**Requirements**
In the post about Montana's DEQ and gravel permits, how did Helena Sand & Gravel violate its permit?
** Start of Document extract **
Ahh, the sad state of DEQ and the Montana Environmental Protection Act.

Someone needs get our legislators an attorney or two, and tell them that they actually have to listen to them. Whoever put the word “shall” into the 60-day permitting requirement should be strung up by his toes and dipped in Lake McDonald. In mid-January.

A summary of the legislative audit is here. The full report, here.

In another aside, Helena Sand & Gravel, which was issued a gravel permit under court order due to the passing of the 60-day deadline, promptly violated its permit by utilizing a residential road for access. Neighbors complained, Sand & Gravel was told by DEQ to halt, and yet they continued to roll through the neighborhood. DEQ Director Opper is “frustrated” and says that the firm may be penalized for violating its permit.

How about shall be penalized, Director Opper? What’s good for the goose should be good for the gander.

  1. Carol

    Nice that other folks are finally realizing the preposterous things that folks in the vicinity of gravel operations have been dealing with. I was apoplectic when I first saw that DEQ staff wrote the initial applications and made the maps for pits in our neighborhood.

    Here are some more entertaining ones for you:

    (1) The pit across the road from me illegally discharged to surface water for 3 to 6 years (we can’t tell how long, because they don’t keep the operations log that ARM 17.24.218(d)requires). This illegal discharge was to a ditch that enters Fish Creek, one of the more important trout-spawning tributaries of the Gallatin River.

    (2) When the pit got their dragline bucket stuck 75 feet below the surface, and their permit was for excavation to 35-feet, DEQ did not consider this to be a violation — just told them to amend their plan of operations to state that they were excavating to 75 feet.

    (3) This pit within 1/2 mile of the Gallatin River has excavated deeply into the alluvial gravel aquifer, and yet there has never been a hydrogeological investigation of the impact of the creation of that pit to the river (which is, by the way, in a basin closed to any additional surface water rights).

    (4) and if you want to talk about trucks — until public uproar last summer, approximately 200 gravel trucks per day leaving this pit proceeded along a road wtihin 50 feet of the Gallatin Gateway K-8 school!

    We are sick and tired of the cavalier attitude that this industry takes toward the laws of the state and neighbors property rights. Hopefully the audit report will lead to chages at DEQ that make them a REGULATING agency concerning Evironmental Quality issues, rather than a mine permitting agency.

    (did you notice the audit report points out that DEQ Opencut Mining Division considers the mining industry to be the client that they serve?)

  2. Carol – thanks so much for your input. Gallatin County is apparently facing an onslaught of these things, because of the huge amount of growth.

    Government seems to forget that it is “of the people, by the people, and for the people” not “of business, by business and for business” – – rights and laws seem so heavily weighted towards business anymore, I wonder why (or if) we aren’t just outsourcing the whole darn capitol to business lobbyists.

  3. Ochenski

    What about accountability?
** End of Document extract **
** Start of Source excerpt **
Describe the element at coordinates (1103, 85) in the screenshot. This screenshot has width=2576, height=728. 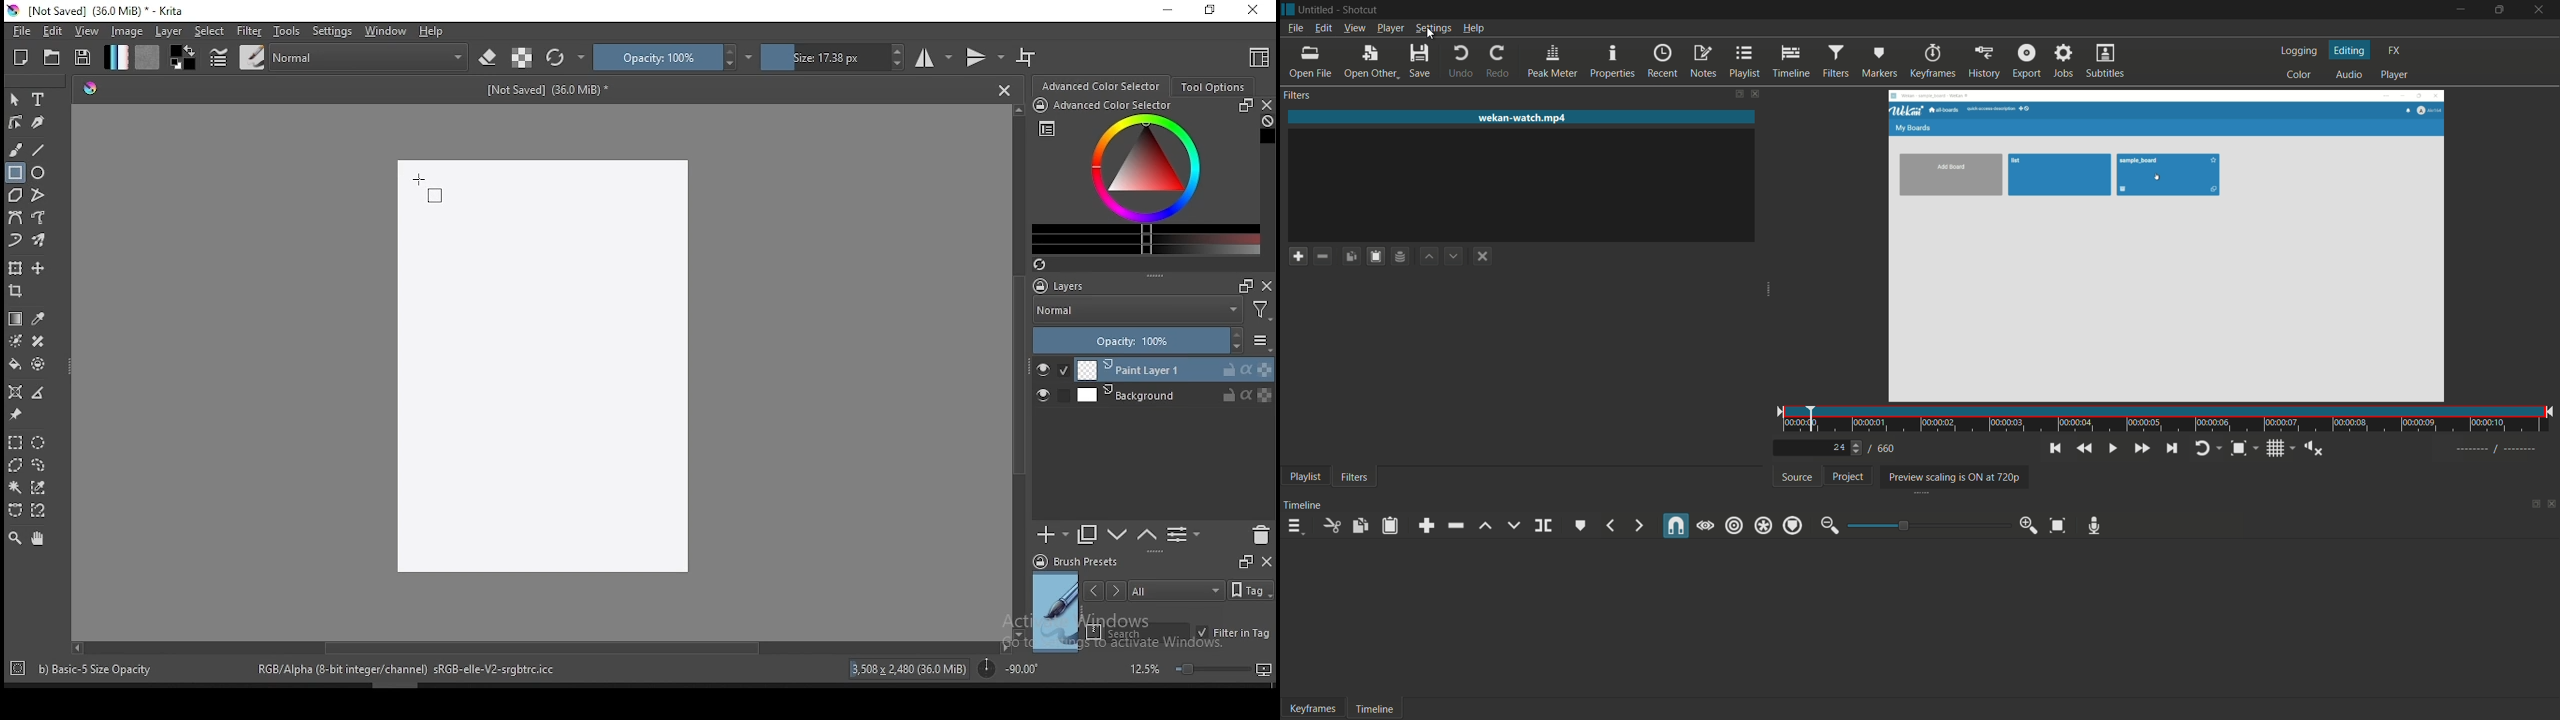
** End of Source excerpt **
**The result**
It used a residential road for access.